Category Comedy Audio Commentary - James Stern (Director)
Theatrical Trailer (1.85:1, non-16x9, Dolby Digital 2.0)
Featurette - The Making Of It's The Rage (13:25)
Cast & Crew Biographies
Rating ma.gif (1236 bytes)
Year Released 1999
Running Time 94:43 Minutes
RSDL/Flipper No/No
Cast & Crew
Start Up Menu
Region 2,4 Director James D. Stern
Mutual Film Company
Columbia Tristar Home Video
Starring Joan Allen
Jeff Daniels
Robert Forster
Andre Braugher
Bokeem Woodbine
Anna Paquin
Case Soft Brackley
RPI $36.95 Music Mark Mothersbaugh
Pan & Scan/Full Frame None English (Dolby Digital 5.1, 384 Kb/s)
French (Dolby Digital 5.1, 384 Kb/s)
English Audio Commentary (Dolby Digital 2.0, 192 Kb/s)
Widescreen Aspect Ratio 1.85:1
16x9 Enhancement
16x9Yes.jpg (4536 bytes)
Original Aspect Ratio 1.85:1
Macrovision Yes Smoking No
Subtitles English
French Audio Commentary
Dutch Audio Commentary
Annoying Product Placement Yes, mildly
Action In or After Credits No
    Before I say anything else, I would like to take the time to add my complaints about the new soft Brackley case that Columbia Tristar seem to have settled upon using. There is no nice way to describe this case: it is ugly, flimsy, and a million other negative words I can think of but won't use. Considering what we are expected to pay for films on DVD, this presentation is not acceptable, and I would like to see either the old-style Brackley or Transparent Amaray case adopted promptly.

Plot Synopsis

    It's The Rage, or All The Rage as it was titled in America, is a hard film to describe in one or two words. The word comedy fails, as does the phrase black comedy, because it really doesn't seem to be all that funny. Perhaps the fact that nothing outrageous happens, and the extreme paranoia exhibited by two principal characters failed to tickle my funny bone. After a Dr. Strangelove style credit sequence, the film begins with Helen Harding (Joan Allen) waking up to the sounds of gunshots, and discovering that her husband, Warren (Jeff Daniels) has shot his business partner, Justin, dead. Warren is not the most entirely stable man in the world, and suspects that his wife is having an affair with anyone he can think of at the time, hence the shooting of Justin. The problem is, Justin and Helen really were having an affair, or so we are lead to believe, and Warren took the time to put his watch on before hearing a noise and running downstairs to investigate, as he puts it. Warren is questioned by Detective Lewis Tyler (Robert Forster) in the presence of his lawyer, Tim Sullivan (Andre Braugher), while they are observed by Detective Agee (Bokeem Woodbine).

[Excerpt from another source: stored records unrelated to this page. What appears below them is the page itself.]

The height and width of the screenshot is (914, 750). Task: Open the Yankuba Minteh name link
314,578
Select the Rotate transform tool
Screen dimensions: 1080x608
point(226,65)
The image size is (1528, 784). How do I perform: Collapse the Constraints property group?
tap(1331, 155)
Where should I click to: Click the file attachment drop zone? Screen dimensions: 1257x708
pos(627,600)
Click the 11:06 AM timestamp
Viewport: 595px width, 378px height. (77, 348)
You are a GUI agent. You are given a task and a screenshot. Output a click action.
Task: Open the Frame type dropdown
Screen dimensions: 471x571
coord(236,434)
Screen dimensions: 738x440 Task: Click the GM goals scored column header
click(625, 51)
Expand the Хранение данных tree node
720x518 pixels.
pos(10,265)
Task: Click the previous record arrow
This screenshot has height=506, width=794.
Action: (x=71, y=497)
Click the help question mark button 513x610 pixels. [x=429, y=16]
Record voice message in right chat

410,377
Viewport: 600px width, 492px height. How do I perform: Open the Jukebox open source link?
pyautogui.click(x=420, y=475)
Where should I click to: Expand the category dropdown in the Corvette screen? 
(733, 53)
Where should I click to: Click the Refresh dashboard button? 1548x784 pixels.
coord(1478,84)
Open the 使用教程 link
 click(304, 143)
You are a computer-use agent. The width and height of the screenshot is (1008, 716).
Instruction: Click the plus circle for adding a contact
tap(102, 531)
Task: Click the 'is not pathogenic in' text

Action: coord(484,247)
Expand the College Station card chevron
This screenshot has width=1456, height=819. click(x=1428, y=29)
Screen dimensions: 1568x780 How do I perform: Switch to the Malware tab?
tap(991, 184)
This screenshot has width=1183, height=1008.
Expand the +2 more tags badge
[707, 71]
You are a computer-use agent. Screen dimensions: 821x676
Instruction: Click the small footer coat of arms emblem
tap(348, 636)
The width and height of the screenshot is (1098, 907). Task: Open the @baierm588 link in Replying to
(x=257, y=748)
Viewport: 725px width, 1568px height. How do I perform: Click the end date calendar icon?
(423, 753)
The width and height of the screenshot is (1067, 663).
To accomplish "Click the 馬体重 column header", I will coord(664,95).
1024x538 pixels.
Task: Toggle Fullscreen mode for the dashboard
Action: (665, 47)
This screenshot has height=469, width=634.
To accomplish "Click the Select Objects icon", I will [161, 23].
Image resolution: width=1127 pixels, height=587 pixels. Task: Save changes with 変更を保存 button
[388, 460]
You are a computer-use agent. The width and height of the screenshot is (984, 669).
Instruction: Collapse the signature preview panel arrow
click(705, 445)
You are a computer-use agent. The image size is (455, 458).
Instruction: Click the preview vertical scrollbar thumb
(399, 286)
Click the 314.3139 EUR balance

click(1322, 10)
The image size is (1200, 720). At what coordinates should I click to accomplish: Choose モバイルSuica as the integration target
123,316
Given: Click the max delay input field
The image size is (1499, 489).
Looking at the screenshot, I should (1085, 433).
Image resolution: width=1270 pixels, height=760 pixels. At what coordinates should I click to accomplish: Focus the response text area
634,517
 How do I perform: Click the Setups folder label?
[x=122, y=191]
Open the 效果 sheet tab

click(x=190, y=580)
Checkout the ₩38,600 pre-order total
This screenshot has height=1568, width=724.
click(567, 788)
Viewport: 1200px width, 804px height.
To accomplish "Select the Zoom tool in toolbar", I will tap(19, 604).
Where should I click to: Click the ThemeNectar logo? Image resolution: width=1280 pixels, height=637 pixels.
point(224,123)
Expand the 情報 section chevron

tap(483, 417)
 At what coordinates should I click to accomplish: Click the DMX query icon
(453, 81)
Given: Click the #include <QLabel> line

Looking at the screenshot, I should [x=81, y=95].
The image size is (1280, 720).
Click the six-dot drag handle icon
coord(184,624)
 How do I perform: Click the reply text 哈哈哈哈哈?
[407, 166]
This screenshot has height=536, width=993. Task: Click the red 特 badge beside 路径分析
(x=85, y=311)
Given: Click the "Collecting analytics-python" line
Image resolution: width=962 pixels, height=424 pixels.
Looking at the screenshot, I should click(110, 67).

    Tim just happens to be gay, or at least he lives with a gay lover by the name of Chris (David Schwimmer), who has become quite paranoid and unstable after a break-in. Chris has just bought a gun, and begins to suspect Tim of having an affair for no readily apparent reason. Meanwhile, Helen gets a job as an assistant to Norton Morgan (Gary Sinise), an eccentric computer genius who just happens to be paranoid and a gun owner. Tennel (Josh Brolin), the man she has replaced, gets a job as a clerk at a video store, and is smitten by Annabel Lee (Anna Paquin), a shoplifter who likes to complain about men to her pistol-packing psychotic brother, Sidney (Giovanni Ribisi), in order to set him off. Annabel starts an affair with Tim, who has also begun carrying a gun by this time. As this motley bunch of characters interweave and, in some cases, shoot one another, one is left wondering exactly what they are supposed to be laughing at. It's not that the actors are necessarily bad, except maybe for David Schwimmer, but the script really leaves a lot to be desired. Most of the story consists of missed opportunities and jokes that are, for want of a better description, culturally relevant.

    Other opinions of the film itself are somewhat divided, with 128 users on the Internet Movie Database awarding the film an average rating of six out of ten. One camp describes this film as being hard to take seriously while not being terribly funny, either, which is the opinion I agree with. Others describe it as simply not being funny or entertaining, as well as being a waste of good actors. If this film is meant to be some kind of anti-gun statement, then it misses the mark in the same way that all other such statements do, by blaming the guns rather than the people. Having said all of that, I would advise renting this movie first, as you would have to completely mad about this attempt at satire to want to invest money in owning it.

Transfer Quality


    This is yet another excellent transfer from Columbia Tristar, with very little to complain about.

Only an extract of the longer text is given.